Bim 的分布决定了 Mcl-1 表达的骨髓瘤细胞中 Mcl-1 与 Bcl-xL/Bcl-2 的依赖性或共依赖性。
Distribution of Bim determines Mcl-1 dependence or codependence with Bcl-xL/Bcl-2 in Mcl-1-expressing myeloma cells.
机构信息
Department of Microbiology and Immunology, University of Miami Miller School of Medicine, Miami, FL, USA.
出版信息
Blood. 2011 Aug 4;118(5):1329-39. doi: 10.1182/blood-2011-01-327197. Epub 2011 Jun 9.
Abstract
Dependence on Bcl-2 proteins is a common feature of cancer cells and provides a therapeutic opportunity. ABT-737 is an antagonist of antiapoptotic Bcl-2 proteins and therefore is a good predictor of Bcl-x(L)/Bcl-2 dependence.
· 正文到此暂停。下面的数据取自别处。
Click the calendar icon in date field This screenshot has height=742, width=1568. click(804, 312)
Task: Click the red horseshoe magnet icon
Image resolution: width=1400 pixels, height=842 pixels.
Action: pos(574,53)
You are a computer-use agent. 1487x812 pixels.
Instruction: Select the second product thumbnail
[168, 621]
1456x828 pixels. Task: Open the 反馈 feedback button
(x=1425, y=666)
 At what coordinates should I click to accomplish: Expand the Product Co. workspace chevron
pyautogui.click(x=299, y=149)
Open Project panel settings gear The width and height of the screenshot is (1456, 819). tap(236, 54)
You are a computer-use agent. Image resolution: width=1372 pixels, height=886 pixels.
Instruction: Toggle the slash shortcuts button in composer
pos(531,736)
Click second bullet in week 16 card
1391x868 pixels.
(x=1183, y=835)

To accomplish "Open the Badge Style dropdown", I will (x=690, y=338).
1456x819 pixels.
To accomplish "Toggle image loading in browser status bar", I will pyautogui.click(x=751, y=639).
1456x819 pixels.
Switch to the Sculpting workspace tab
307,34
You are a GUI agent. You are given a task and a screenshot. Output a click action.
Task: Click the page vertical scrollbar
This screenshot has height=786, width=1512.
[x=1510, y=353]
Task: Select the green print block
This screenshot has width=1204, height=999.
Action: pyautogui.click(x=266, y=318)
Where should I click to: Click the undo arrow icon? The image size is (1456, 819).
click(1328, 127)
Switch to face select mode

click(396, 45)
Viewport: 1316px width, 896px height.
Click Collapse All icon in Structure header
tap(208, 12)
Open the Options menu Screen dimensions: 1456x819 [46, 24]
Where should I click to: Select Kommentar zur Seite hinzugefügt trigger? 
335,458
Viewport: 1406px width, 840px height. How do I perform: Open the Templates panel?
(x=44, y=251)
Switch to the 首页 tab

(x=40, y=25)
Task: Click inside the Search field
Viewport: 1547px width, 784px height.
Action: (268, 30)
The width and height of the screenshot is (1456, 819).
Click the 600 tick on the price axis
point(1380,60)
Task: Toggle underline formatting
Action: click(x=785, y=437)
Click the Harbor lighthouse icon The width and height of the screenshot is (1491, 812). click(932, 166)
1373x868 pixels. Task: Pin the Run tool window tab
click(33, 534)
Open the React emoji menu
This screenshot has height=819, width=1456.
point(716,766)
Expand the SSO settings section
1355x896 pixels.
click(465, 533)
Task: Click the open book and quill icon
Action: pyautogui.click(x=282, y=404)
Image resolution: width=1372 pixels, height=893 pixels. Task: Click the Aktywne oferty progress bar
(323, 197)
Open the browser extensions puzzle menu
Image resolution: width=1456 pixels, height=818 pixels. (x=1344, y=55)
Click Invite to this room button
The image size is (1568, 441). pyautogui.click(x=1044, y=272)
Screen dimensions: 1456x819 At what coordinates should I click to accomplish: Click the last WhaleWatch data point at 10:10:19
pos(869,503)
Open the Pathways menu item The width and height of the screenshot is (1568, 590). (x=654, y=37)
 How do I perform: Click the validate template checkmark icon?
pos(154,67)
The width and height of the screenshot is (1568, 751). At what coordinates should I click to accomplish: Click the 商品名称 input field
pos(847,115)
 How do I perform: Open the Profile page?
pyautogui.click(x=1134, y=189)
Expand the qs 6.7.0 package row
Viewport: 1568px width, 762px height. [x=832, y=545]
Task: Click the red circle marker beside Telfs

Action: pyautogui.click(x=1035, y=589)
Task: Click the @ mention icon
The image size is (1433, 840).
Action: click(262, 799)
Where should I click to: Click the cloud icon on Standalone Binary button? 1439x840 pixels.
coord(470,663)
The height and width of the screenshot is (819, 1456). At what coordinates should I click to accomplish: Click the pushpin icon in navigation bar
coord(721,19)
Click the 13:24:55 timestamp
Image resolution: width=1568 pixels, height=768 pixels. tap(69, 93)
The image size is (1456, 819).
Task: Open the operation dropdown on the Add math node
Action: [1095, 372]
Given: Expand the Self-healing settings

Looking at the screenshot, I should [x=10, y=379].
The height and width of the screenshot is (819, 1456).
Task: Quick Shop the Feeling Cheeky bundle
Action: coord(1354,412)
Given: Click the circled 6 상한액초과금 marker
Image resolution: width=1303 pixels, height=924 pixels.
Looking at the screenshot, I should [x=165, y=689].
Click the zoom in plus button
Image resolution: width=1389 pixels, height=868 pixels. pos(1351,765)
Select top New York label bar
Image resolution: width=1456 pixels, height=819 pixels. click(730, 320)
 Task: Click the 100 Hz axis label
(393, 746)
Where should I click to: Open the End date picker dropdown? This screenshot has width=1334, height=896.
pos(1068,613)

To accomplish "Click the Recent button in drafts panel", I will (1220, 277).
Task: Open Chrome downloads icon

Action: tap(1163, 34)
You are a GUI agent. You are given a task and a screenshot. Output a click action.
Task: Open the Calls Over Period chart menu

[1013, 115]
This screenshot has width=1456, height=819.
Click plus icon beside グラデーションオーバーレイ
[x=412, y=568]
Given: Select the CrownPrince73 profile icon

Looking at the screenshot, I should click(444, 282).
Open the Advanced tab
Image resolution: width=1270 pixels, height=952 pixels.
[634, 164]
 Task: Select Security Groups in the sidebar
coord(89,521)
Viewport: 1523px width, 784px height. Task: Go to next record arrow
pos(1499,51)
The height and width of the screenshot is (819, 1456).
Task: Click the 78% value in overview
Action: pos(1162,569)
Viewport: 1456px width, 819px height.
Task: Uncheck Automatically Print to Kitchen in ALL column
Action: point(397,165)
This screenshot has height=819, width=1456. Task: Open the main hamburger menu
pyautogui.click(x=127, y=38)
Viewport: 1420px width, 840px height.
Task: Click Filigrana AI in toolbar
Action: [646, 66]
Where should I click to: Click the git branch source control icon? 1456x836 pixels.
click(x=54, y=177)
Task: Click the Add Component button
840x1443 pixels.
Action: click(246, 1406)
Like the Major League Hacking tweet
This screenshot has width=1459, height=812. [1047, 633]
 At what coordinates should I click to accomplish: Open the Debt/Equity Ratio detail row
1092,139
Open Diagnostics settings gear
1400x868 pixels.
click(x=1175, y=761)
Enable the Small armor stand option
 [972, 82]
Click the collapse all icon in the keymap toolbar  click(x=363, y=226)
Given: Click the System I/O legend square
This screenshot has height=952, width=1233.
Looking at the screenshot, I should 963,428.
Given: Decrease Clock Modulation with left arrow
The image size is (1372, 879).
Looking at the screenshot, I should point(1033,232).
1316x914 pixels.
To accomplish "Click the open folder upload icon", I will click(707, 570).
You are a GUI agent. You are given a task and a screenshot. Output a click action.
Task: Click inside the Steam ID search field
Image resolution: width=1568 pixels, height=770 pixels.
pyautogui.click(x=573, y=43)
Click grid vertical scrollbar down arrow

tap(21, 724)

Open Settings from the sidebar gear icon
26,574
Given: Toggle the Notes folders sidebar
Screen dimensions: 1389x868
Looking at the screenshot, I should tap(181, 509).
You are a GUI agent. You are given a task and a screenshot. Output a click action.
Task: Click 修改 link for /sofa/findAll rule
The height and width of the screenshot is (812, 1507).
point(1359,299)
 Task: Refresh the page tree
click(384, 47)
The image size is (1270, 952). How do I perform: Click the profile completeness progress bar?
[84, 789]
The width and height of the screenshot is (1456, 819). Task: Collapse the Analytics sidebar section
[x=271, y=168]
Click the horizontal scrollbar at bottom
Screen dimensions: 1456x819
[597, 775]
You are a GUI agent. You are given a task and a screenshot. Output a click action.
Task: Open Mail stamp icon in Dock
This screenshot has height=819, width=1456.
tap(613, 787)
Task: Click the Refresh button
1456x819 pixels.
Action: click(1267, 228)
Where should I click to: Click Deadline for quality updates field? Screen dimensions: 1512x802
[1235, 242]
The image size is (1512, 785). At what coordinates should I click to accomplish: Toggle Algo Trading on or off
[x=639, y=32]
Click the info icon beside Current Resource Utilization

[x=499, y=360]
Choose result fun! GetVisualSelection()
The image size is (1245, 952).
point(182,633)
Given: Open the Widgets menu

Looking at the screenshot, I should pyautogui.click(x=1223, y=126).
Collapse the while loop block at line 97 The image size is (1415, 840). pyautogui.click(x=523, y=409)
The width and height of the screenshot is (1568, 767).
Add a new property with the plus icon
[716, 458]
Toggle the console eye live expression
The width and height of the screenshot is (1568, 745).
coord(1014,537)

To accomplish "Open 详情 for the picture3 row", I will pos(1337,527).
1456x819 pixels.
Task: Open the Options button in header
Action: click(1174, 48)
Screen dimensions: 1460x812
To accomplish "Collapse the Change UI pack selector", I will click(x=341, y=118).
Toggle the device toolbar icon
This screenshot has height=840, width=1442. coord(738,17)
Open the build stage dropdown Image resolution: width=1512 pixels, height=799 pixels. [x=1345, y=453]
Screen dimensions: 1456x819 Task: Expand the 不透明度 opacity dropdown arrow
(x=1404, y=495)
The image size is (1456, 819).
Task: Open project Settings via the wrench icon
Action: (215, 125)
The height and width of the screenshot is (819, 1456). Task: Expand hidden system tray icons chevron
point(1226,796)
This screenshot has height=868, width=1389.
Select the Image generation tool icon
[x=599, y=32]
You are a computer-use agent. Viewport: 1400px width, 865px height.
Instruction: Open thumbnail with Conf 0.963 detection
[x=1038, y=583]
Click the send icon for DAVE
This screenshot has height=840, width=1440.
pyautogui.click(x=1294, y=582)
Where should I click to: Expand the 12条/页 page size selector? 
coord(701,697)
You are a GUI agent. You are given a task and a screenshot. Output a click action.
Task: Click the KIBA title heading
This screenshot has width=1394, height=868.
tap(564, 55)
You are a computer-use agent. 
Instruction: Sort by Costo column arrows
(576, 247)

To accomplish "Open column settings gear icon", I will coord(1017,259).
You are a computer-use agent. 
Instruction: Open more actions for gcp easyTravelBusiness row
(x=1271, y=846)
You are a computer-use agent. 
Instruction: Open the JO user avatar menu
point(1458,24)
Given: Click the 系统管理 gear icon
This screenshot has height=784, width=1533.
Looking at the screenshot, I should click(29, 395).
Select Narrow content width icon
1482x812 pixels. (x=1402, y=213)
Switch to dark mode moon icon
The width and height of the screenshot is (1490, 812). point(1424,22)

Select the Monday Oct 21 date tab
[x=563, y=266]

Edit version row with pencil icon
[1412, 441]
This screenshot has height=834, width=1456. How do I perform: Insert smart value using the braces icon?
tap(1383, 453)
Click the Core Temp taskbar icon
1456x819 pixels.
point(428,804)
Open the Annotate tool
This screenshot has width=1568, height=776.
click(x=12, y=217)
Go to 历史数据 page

Surprisingly, analysis of Mcl-1-dependent multiple myeloma cell lines revealed codependence on Bcl-2/Bcl-x(L) in half the cells tested. Codependence is not predicted by the expression level of antiapoptotic proteins, rather through interactions with Bim. Consistent with these findings, acquired resistance to ABT-737 results in loss of codependence through redistribution of Bim to Mcl-1. Overall, these results suggest that complex interactions, and not simply expression patterns of Bcl-2 proteins, need to be investigated to understand Bcl-2 dependence and how to better use agents, such as ABT-737.
摘要
对 Bcl-2 蛋白的依赖是癌细胞的一个共同特征,为治疗提供了机会。ABT-737 是抗凋亡 Bcl-2 蛋白的拮抗剂,因此是 Bcl-x(L)/Bcl-2 依赖性的良好预测因子。令人惊讶的是,对依赖 Mcl-1 的多发性骨髓瘤细胞系的分析表明,在测试的一半细胞中存在对 Bcl-2/Bcl-x(L)的共依赖性。这种共依赖性不是通过抗凋亡蛋白的表达水平预测的,而是通过与 Bim 的相互作用预测的。与这些发现一致,对 ABT-737 的获得性耐药导致通过将 Bim 重新分配到 Mcl-1 来丧失共依赖性。总的来说,这些结果表明,需要研究复杂的相互作用,而不仅仅是 Bcl-2 蛋白的表达模式,以了解 Bcl-2 依赖性以及如何更好地使用 ABT-737 等药物。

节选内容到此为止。